How Advanced Model-Based Deliverables and AI can help Structural Engineering in the future
It is now 2022. Many engineering firms have thoroughly planned out the year accordingly based on projects on the books and more to come based on RFQs, RFPs, and SOQs. So the question at hand is, did they think technologically, and did they think far enough into the future?
Currently, we are standing on the precipice of a new leap in technology that will significantly advance how engineers approach engineering designs.
Advanced Model-Based Deliverables, Building Information Modeling (BIM) being one of them, provides the ability to create 3D content and has become the industry standard for the built environment. However, the metaverse, labeled as Web 3.0, is about to take 3D modeling to a new level.
How? First, it will change how you and your team collaborate and share ideas. Design teams will meet as avatars in virtual reality (VR) meeting rooms in the metaverse to collaborate and exchange ideas in real-time. Documents will be discussed and edited, and objects modified. It is being of the moment when it is happening.
Second, with artificial intelligence (AI) advancement, traditional engineering tasks will become more automated and turned over to advanced solutions software, supplemented by cloud-enabled access to mighty calculating power. As a result, AI will reduce engineering time on more mundane tasks, shaving hours off such tasks, increasing efficiency.
Communication between design team members has become an increasingly complex problem. The advent of Visual Programming and Parametric Modeling solves this problem. Parametric modeling refers to the process of establishing parameters of a design that are allowed to be variable, setting criteria for how those parameters can vary, and then running multiple analyses to obtain the final design of the system over the entire range of parameter steps. Visual programming provides an interface that allows the programming logic to be readily seen, understood, and implemented by the whole design team.
As with all advances, it may seem as if the current methods of structural engineers might be going away, but nothing could be further from the truth. Of course, it’s true that automation saves time and makes some of the engineer’s traditional tasks redundant, but that makes structural engineers more relevant. Since they will have tools to alleviate them from the smaller tasks, they will have more time to focus on what has always been a core value — creativity.

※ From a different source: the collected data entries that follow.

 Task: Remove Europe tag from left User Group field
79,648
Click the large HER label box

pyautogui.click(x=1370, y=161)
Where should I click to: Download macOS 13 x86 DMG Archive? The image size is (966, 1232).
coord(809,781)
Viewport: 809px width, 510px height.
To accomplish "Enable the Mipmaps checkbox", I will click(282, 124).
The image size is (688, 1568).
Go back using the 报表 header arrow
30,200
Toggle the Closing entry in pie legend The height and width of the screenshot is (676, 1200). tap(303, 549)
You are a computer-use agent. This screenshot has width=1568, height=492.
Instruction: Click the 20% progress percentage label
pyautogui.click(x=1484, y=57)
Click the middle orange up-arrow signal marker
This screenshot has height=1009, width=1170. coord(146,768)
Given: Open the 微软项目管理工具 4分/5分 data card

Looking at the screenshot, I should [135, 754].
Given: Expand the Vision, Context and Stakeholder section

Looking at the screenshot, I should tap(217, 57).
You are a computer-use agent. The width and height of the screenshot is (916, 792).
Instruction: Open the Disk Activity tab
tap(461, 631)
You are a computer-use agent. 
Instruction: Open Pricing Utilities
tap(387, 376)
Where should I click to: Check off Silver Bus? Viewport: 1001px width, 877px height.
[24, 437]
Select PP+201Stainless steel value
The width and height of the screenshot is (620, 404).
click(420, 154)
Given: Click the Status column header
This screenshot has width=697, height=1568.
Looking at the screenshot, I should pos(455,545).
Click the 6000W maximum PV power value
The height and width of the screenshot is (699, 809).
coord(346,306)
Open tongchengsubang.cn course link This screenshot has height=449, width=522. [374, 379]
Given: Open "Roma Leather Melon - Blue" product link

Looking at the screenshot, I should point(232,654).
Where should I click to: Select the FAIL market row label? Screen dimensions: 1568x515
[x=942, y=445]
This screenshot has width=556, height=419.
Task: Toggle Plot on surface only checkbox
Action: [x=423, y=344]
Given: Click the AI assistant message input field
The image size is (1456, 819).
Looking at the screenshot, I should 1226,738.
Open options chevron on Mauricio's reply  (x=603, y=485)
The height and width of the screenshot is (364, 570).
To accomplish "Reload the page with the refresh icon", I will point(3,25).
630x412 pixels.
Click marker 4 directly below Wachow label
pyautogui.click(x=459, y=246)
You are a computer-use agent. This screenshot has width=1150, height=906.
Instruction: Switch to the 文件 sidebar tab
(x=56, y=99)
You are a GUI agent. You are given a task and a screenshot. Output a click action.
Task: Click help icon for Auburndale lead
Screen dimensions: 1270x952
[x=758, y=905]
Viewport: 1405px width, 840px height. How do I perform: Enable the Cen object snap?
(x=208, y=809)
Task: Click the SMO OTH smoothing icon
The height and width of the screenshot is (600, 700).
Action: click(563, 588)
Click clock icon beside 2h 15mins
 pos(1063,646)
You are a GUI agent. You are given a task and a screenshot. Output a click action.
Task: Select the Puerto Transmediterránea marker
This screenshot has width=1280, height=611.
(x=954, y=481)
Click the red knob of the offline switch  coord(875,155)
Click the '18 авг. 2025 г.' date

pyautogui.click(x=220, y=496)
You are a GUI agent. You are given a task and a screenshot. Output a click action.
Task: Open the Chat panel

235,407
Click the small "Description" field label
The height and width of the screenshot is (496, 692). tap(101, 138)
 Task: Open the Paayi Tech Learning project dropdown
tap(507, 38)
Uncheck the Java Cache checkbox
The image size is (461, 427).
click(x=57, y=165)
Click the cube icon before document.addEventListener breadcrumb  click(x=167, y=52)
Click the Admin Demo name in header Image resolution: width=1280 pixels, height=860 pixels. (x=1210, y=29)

Traditionally, architects would conceive a building form and then talk to engineers to discuss building it. But that has changed, and structural engineers are now part of design teams much sooner and are contributing to early form-finding.
How can you embrace the Metaverse and VR in your designs, builds, and planning?
1. Clients and the AEC teams can collaborate remotely, staying on the same page using VR, reducing travel and frequency of meetings.
2. Immersive issue tracking to BIM inspecting and layer visibility settings.
3. VR allows you to test every option in a lifelike context, allowing for collaboration and reduction in design cycles.
4. VR conferencing allows for a full-sensory presentation that will speak to every learning style.
Innova has embraced AI for many years, especially in the design of monorail structures where the use of AI has extensively reduced the labor of grouping frames that hold geometric similarities.